Newcastle winger Jonas Gutierrez recently completed the Buenos Aires Marathon, just over a month after announcing his diagnosis with testicular cancer. Gutierrez, who was diagnosed with the condition last year, publicly revealed his condition in September, and has since been active in raising awareness and donations for cancer charity FUCA (Fundación Cáncer, known in English as the Foundation for Research, Teaching and Cancer Prevention) in his native Argentina. Despite currently undergoing chemotherapy, Gutierrez completed the 26.2 mile race before posing with fans and fellow participants following the race’s completion. Describing facing cancer as “the biggest match of [his] life”, Gutierrez’s diagnosis and continued public profile have resulted in widespread support. As appreciated as the monetary donations FUCA received from the Argentine’s efforts will be, perhaps the larger contribution made by Gutierrez’s participation is the awareness raised.
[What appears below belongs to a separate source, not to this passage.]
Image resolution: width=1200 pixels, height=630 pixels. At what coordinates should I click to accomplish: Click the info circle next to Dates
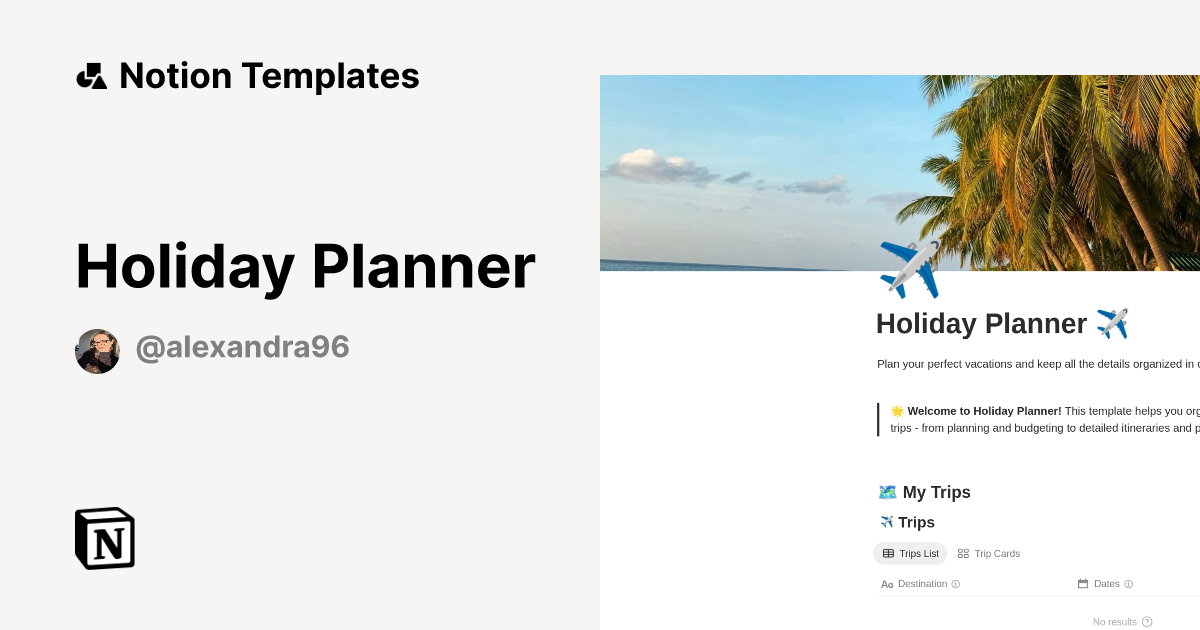point(1129,584)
The importance of this awareness primarily lies in increasing instances of early diagnosis, which can be vital in the treatment of testicular cancer. According to recent statistics compiled by SEER, early diagnosed testicular cancer has an encouragingly high recovery rate, with a 99% 5-year survival rate for instances without the cancer spreading. Even in cases of spread, the 5-year prognoses remain encouraging. As cited by Feldman et al in “Medical Treatment of Advanced Testicular Cancer”, with spread into nearby lymph nodes reporting a 96% survival rate and more distant spread still finding an 80% rate of successful chemotherapy treatment. With testicular cancer the most common cancer found in males between 20 and 39 years of age, increased awareness and lessened stigma surrounding the disease might yield increases in early diagnosis and ultimately save lives.
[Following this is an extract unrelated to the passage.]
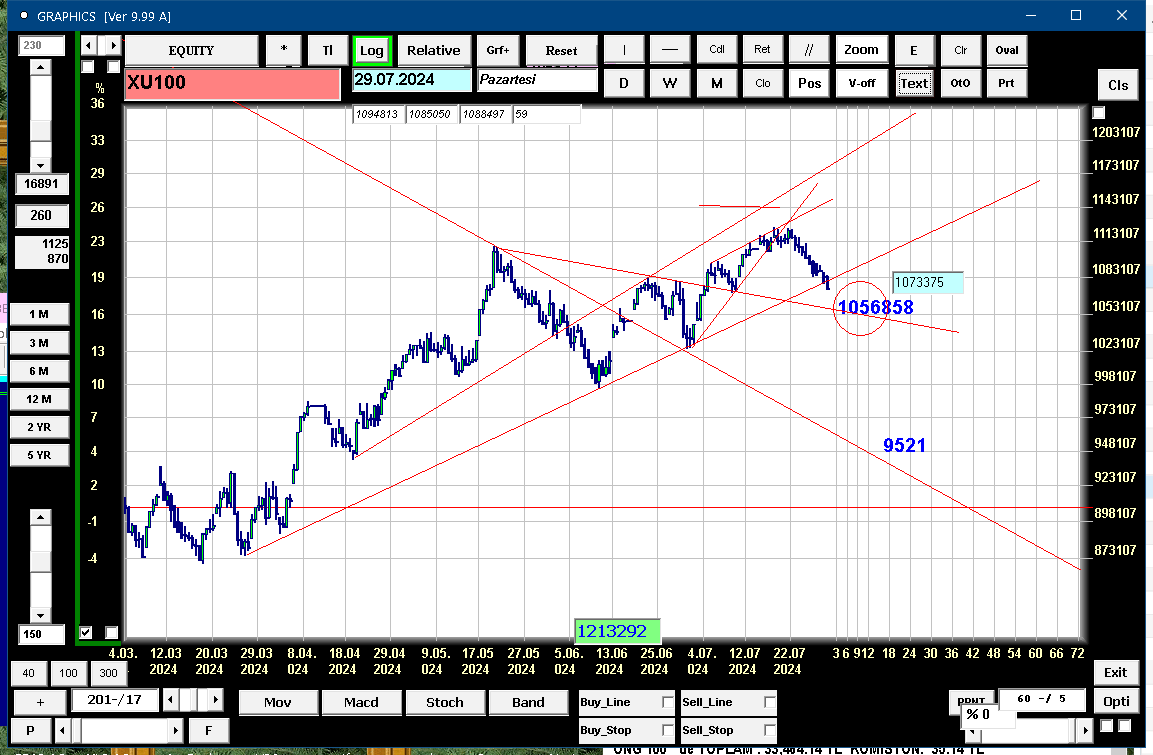
Task: Enable the Sell_Stop checkbox
Action: (769, 730)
Gutierrez, nicknamed El Galgo (“The Greyhound”), spoke publicly after the race, and was quick to congratulate his fellow runners. Continuing his well wishes on Twitter, he wrote “Thank you very much to all the participants of the Buenos Aires Marathon 42k for the support and encouragement during the race”. Remaining on the books at St. James’ Park, Gutierrez’s cancer was discovered as a direct result of his career in football. Following contact with former Arsenal fullback Bacary Sagna while playing for Newcastle in a game with Arsenal in May 2013 he visited a doctor after experiencing soreness. Originally thought to be simply inflammation resulting from the challenge, an ultrasound uncovered a cancerous tumour.
Electing the surgical route, Gutierrez subsequently had his left testicle removed. With indications of localised spreading in the liver and lymph nodes, Gutierrez began chemotherapy in the off-season before spending time on loan at Norwich. Choosing to keep his diagnosis from the press, he waited over a year before announcing his condition. Close friends Ezequiel Lavezzi, Martin Demichelis, Gabriel Heinze and Newcastle teammate Fabricio Collocini were the only members of professional football made aware of the situation, all of whom were praised by Gutierrez in a recent interview for their support. Commenting to press last month, Gutierrez stated he had one session of chemotherapy remaining before he began a two month period of recuperation.
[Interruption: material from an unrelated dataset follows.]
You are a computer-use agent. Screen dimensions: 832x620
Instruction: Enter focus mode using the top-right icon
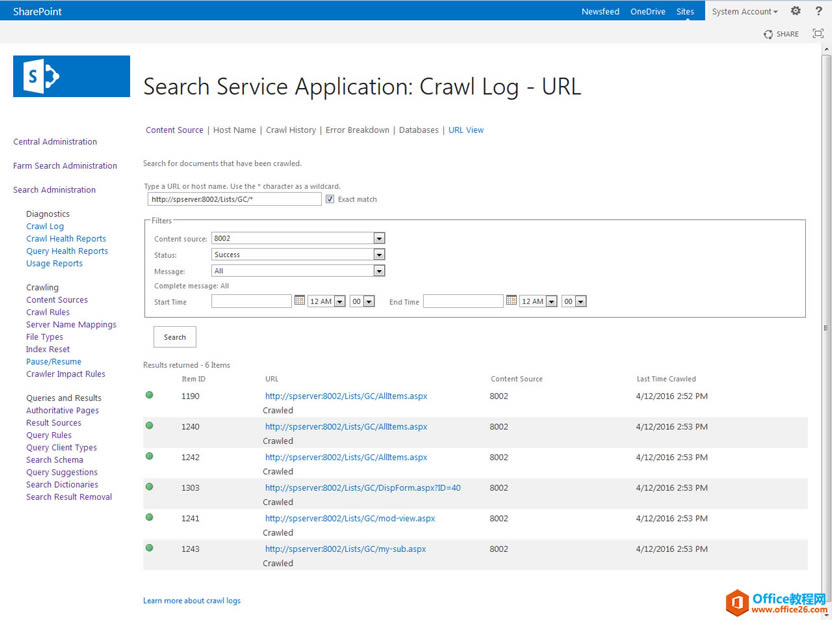click(817, 34)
In an enormous outpouring of support, football fans all over the world have sent encouragement and championed the fan favourite. In particular, former West Ham forward John Hartson took to Twitter to share his experience with the same condition and also called attention to the “huge factor” of early diagnosis in a bid, to both offer support to Gutierrez and highlight the role played by proper examination and early treatment.
As the public rallies around him, Gutierrez’s provide offer an uplifting story of confidence and achievement in the face of adversity, and raises awareness of how similar cases might be prevented and the vital role of early diagnosis in successfully overcoming testicular cancer.
How might the public respond to Gutierrez’s efforts and further educate themselves about testicular cancer?